• _What is being asked_
Return every line from the records below that has the word "Email".

Saved entries:

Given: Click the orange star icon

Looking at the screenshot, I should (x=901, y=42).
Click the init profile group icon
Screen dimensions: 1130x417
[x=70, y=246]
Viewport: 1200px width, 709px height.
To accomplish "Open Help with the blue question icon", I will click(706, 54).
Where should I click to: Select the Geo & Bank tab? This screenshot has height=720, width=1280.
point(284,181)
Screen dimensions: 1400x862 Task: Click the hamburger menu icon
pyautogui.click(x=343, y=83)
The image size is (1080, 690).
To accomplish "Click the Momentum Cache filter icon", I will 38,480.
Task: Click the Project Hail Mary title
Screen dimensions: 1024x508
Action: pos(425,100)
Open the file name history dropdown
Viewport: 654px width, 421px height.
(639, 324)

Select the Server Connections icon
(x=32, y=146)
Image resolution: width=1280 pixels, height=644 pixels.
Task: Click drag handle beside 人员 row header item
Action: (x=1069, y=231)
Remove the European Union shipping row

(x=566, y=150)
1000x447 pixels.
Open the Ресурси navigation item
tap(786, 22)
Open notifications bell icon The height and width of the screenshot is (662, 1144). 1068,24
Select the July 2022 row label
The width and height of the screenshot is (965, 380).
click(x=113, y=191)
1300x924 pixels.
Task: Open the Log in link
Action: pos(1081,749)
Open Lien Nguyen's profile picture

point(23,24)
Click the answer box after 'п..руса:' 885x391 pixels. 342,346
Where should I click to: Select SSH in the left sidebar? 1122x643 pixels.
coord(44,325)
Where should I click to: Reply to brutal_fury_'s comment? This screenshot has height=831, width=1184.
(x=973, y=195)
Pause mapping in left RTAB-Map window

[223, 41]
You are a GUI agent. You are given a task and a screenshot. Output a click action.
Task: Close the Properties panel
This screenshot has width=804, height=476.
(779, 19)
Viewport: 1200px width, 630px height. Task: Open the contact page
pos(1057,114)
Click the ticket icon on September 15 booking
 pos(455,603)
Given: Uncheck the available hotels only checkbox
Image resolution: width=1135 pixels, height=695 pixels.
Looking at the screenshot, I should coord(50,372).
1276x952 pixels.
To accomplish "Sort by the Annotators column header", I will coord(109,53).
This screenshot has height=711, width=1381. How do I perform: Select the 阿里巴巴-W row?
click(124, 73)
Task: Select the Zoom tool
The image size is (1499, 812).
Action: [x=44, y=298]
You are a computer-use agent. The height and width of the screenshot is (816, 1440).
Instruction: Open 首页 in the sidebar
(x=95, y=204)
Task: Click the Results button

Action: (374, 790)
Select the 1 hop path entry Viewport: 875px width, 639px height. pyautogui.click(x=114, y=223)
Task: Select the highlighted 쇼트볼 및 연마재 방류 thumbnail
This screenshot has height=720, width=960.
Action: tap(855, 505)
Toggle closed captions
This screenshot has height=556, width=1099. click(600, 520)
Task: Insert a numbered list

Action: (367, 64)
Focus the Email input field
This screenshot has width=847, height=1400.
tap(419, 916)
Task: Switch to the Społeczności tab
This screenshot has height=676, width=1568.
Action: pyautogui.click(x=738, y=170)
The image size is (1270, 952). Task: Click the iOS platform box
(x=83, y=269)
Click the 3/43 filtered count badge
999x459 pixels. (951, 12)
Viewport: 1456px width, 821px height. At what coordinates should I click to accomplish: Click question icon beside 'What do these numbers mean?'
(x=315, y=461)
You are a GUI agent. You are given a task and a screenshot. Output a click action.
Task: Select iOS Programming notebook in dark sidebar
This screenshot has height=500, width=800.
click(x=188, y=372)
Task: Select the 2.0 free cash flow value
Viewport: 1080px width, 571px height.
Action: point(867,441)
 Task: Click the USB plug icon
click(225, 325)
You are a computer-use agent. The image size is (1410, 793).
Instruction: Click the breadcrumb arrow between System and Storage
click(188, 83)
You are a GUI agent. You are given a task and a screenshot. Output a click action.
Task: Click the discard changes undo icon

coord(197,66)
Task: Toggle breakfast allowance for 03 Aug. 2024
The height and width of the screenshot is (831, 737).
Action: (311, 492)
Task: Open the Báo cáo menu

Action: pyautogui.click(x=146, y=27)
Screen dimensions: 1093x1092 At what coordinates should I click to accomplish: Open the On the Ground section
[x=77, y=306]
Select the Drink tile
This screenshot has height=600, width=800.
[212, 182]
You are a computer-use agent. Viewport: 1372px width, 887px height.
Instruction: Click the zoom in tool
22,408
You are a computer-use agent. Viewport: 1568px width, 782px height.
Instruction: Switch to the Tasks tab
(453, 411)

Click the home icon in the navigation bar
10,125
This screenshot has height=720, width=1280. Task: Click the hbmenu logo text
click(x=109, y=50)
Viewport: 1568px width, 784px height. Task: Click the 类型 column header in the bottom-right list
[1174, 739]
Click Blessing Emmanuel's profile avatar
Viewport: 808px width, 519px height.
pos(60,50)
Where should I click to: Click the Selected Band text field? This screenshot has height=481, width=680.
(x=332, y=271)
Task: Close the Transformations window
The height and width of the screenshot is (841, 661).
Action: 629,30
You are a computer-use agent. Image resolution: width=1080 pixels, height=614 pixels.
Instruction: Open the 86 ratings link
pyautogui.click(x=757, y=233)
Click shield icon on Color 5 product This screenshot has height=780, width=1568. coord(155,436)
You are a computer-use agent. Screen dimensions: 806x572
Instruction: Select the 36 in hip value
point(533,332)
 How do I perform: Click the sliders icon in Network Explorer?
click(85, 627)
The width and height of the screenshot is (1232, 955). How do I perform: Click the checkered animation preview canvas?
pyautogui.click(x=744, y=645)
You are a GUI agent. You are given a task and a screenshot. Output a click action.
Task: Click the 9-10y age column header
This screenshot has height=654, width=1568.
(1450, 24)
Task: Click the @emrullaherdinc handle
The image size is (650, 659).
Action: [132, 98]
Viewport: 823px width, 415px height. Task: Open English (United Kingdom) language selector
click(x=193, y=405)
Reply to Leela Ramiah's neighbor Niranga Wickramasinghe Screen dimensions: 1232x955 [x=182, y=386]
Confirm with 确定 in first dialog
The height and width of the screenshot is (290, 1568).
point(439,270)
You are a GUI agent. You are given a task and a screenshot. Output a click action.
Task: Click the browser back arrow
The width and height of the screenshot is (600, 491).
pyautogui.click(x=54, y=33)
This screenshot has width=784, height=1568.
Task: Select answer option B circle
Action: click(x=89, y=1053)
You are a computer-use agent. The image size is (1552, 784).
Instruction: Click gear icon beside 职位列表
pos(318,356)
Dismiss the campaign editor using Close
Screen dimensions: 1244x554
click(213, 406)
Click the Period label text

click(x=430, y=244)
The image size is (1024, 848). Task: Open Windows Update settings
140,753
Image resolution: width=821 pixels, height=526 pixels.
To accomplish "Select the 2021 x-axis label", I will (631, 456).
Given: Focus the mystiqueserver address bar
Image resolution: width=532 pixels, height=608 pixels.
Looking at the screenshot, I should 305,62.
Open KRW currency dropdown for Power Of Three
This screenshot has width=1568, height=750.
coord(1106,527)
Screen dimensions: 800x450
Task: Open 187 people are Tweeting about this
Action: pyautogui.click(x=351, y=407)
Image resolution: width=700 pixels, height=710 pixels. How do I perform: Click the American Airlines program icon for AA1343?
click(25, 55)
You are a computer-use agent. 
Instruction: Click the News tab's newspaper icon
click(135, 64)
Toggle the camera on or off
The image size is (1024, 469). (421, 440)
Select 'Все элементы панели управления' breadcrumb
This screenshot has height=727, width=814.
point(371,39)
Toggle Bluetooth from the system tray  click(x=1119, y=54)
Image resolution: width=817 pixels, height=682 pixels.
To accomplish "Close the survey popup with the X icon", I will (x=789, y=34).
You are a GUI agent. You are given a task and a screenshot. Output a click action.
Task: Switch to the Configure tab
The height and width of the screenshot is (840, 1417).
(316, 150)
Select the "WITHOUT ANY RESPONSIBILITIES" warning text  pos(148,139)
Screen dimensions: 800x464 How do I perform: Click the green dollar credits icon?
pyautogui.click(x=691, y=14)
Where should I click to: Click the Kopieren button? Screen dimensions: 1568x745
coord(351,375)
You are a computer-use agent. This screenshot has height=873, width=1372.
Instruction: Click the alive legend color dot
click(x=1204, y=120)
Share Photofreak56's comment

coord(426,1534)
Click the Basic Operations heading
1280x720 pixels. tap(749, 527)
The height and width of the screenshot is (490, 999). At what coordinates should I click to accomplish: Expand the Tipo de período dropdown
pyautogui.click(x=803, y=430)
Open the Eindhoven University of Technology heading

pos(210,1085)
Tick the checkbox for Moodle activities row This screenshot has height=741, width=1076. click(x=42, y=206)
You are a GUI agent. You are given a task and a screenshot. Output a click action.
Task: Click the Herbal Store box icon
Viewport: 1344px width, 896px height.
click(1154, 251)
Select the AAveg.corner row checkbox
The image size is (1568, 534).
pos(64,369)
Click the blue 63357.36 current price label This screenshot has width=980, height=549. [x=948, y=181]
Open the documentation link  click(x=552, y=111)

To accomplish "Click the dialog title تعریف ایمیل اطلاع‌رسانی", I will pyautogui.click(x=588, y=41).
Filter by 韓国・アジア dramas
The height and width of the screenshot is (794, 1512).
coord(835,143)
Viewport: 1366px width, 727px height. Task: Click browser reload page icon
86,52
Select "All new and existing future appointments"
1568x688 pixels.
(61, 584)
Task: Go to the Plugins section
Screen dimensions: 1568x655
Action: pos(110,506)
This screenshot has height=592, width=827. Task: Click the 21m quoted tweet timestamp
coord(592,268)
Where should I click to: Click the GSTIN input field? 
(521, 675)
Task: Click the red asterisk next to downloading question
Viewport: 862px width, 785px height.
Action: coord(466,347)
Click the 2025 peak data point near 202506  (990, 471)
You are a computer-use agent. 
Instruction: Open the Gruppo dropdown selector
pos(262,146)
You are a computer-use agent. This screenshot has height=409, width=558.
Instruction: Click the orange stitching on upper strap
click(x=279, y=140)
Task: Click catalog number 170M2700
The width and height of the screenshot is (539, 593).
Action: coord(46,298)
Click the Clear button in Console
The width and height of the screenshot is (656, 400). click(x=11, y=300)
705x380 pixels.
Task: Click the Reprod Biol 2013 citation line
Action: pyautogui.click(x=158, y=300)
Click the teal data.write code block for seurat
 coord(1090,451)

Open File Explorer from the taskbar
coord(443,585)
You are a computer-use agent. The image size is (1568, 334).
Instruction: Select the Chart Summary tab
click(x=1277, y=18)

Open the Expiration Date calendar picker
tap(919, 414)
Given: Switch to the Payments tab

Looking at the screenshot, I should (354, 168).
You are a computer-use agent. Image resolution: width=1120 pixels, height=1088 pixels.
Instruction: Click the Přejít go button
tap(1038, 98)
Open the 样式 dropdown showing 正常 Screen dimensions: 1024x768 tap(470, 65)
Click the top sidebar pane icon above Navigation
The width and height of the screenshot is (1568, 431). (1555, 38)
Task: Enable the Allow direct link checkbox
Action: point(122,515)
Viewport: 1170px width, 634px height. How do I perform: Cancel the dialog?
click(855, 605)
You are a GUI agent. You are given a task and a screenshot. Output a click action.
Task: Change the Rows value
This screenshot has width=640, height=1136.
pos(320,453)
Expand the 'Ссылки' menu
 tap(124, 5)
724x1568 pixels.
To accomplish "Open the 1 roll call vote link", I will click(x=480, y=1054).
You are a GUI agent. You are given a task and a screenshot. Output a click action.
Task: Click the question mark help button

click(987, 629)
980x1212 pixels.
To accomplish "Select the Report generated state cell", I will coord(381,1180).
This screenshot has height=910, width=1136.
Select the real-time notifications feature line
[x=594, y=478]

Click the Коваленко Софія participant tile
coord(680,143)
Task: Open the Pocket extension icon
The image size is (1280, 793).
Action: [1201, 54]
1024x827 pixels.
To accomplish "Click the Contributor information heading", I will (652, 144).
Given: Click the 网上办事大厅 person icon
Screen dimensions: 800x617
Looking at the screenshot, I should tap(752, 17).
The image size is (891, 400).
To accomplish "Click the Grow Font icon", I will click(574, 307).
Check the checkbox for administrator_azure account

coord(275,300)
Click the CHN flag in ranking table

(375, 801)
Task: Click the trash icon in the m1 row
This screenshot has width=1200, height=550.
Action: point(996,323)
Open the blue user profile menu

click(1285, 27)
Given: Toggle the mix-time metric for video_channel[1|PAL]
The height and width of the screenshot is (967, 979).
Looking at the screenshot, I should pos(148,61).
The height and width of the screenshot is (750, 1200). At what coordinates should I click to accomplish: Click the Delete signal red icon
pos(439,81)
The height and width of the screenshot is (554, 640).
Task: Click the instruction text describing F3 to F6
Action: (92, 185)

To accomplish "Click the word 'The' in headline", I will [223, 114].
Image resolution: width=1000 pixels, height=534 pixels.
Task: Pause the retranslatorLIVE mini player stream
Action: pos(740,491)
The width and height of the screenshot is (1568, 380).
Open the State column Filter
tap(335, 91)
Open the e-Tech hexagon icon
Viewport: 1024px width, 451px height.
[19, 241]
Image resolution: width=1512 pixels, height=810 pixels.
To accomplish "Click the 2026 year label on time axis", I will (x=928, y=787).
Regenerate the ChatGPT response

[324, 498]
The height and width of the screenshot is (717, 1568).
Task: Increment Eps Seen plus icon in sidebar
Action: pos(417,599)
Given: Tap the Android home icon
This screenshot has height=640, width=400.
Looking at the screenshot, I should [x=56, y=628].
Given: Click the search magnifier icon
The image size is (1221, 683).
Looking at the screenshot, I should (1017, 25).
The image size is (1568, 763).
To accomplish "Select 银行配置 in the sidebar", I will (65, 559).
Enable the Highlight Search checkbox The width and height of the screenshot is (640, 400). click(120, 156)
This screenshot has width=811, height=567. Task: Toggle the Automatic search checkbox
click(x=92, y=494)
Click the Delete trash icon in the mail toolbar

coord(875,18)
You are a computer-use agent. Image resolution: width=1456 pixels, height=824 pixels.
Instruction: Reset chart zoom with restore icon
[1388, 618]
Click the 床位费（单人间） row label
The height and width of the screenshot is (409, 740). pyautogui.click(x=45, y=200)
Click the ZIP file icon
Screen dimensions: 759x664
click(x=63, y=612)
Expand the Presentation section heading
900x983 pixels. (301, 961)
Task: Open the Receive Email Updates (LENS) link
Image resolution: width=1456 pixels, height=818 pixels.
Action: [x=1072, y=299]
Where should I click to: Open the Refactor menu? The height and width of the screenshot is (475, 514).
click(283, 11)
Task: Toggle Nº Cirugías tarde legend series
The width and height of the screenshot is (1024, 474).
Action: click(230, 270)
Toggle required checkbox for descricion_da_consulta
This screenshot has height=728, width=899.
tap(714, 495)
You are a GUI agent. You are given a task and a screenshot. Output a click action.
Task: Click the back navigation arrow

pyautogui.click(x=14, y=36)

• _Output of the exercise_
Focus the Email input field
Task: Open the Receive Email Updates (LENS) link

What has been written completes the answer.